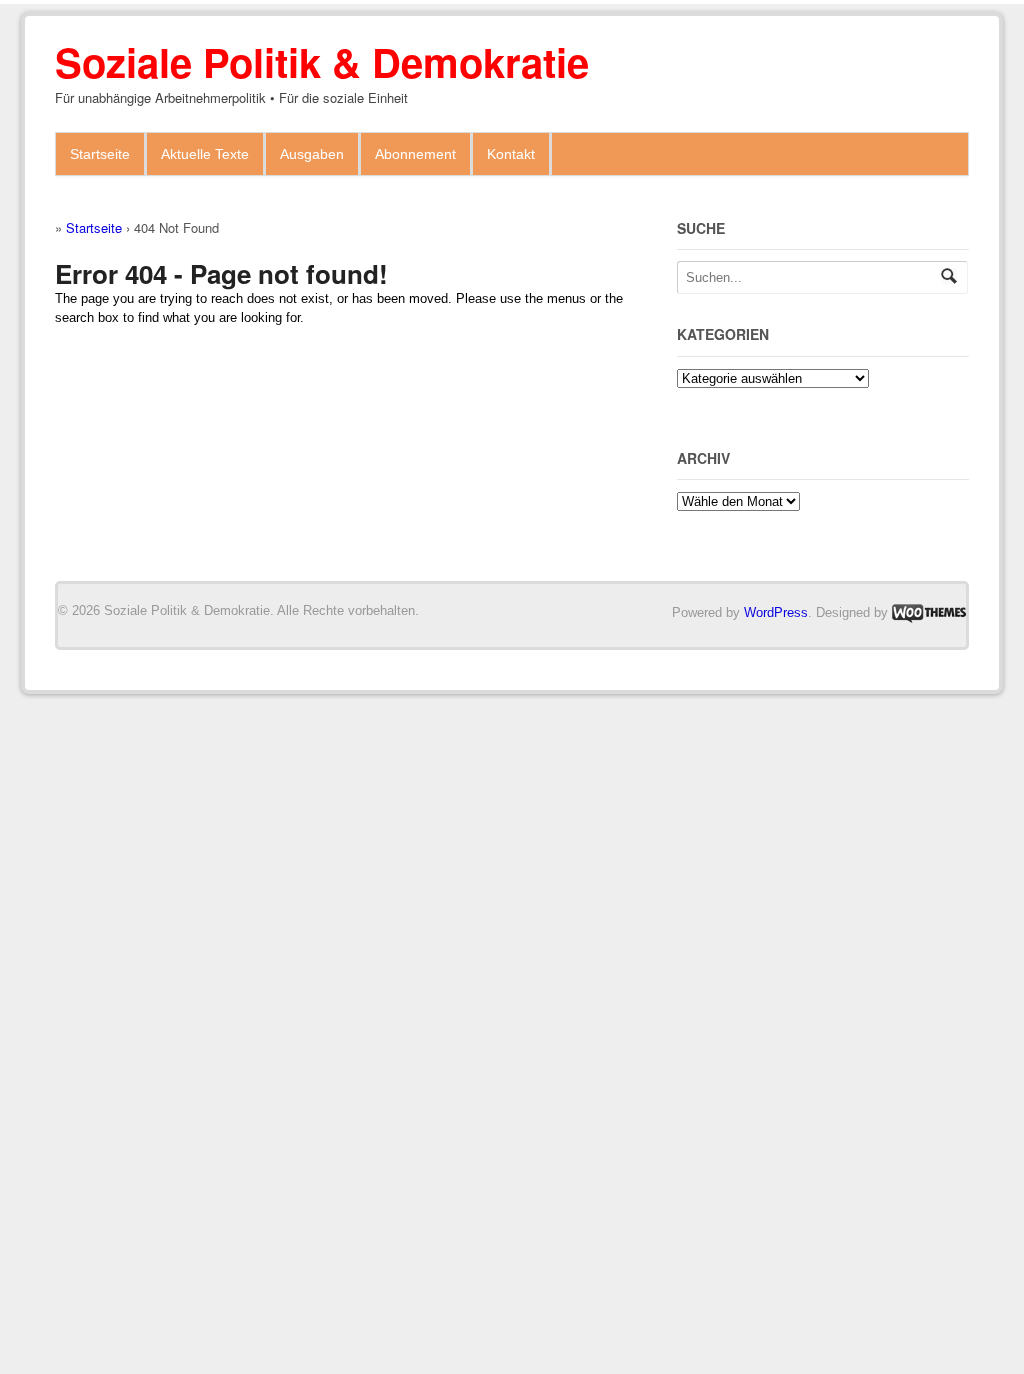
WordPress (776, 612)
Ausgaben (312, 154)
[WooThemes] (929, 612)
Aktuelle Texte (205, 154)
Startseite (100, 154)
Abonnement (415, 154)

———

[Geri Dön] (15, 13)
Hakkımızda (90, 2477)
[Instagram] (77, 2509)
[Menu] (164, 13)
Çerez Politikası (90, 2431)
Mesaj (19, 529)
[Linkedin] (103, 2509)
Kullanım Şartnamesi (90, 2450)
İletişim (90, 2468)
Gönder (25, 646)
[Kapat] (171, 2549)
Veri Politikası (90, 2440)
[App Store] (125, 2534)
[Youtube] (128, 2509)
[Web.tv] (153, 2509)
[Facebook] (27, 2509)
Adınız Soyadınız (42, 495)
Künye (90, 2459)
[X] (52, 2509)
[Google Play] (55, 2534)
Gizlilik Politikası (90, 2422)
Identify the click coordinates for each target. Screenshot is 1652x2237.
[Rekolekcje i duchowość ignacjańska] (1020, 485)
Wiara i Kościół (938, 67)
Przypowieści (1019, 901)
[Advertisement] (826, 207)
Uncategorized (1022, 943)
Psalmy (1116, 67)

———

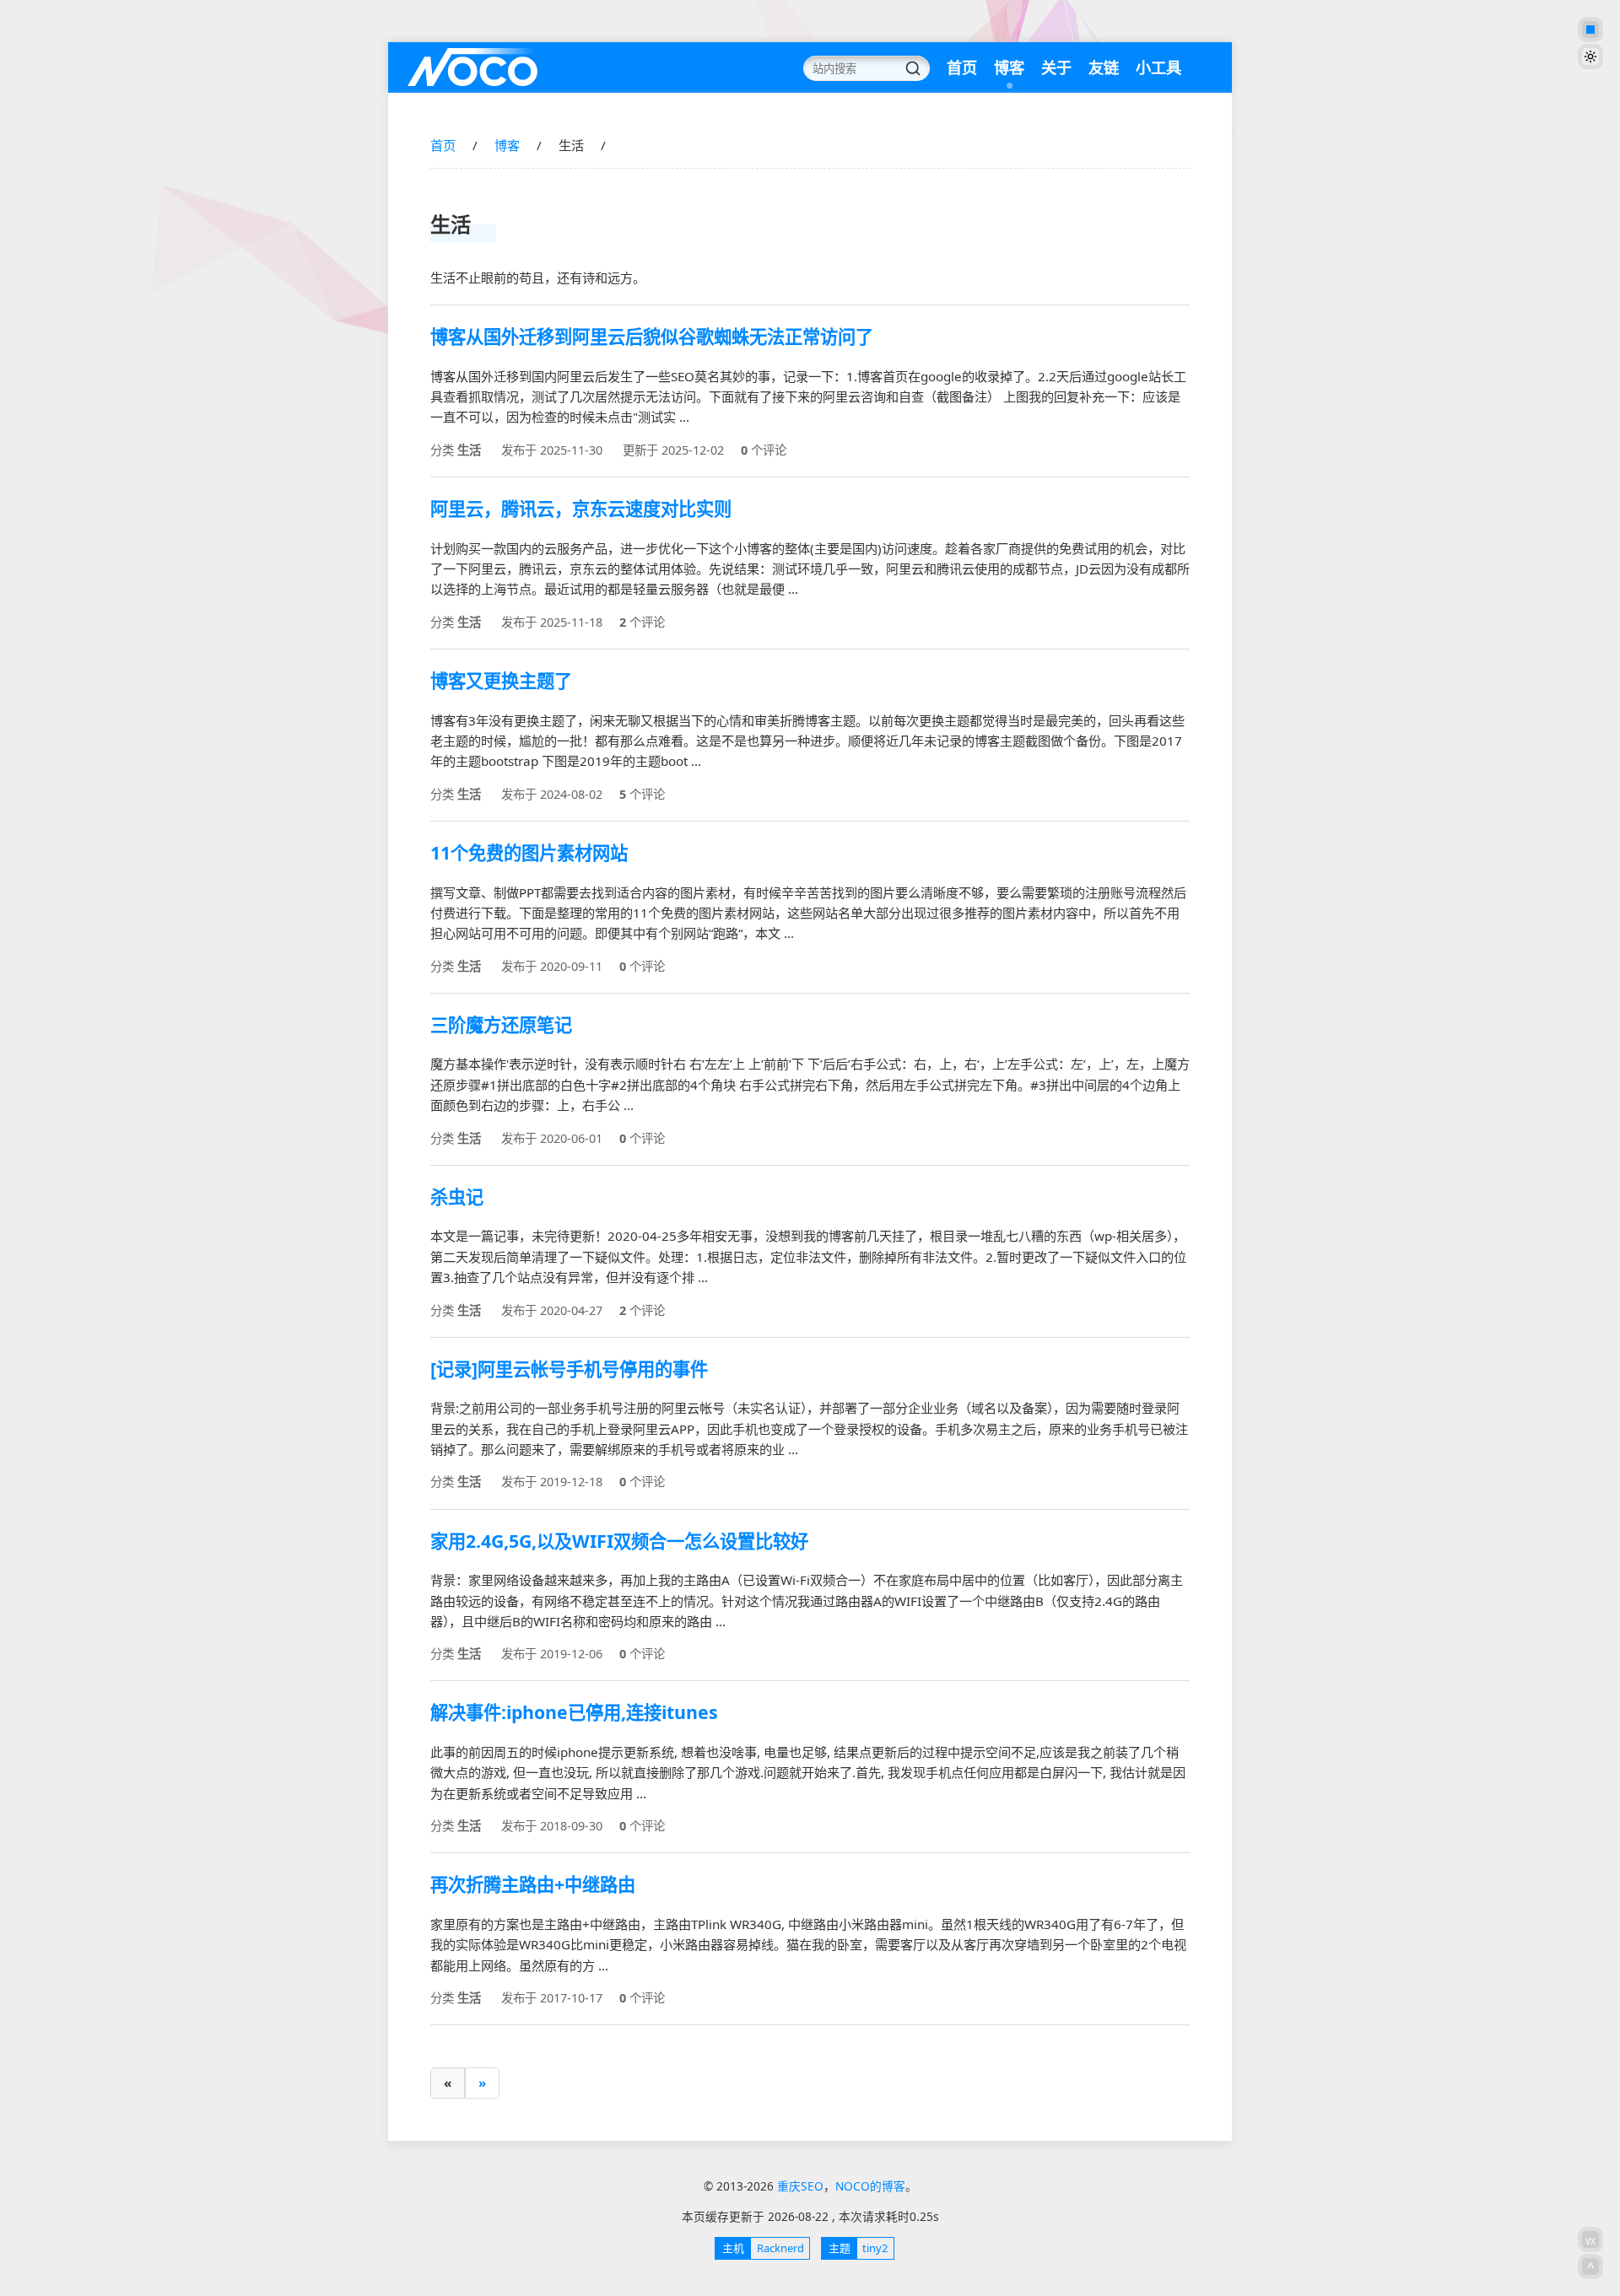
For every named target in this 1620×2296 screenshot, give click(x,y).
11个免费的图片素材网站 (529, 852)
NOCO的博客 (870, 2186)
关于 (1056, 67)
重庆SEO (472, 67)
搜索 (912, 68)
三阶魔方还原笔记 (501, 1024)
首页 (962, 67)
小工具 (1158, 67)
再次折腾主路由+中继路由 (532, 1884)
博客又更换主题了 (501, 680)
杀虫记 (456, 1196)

———

* **WHAT YOU WILL DO**
Given the records above, reproduce precisely and only the lines between the line holding "WordPress (776, 612)" and the line holding "Abonnement (415, 154)", inclusive.

* **SOLVED PROBLEM**
WordPress (776, 612)
Ausgaben (312, 154)
[WooThemes] (929, 612)
Aktuelle Texte (205, 154)
Startseite (100, 154)
Abonnement (415, 154)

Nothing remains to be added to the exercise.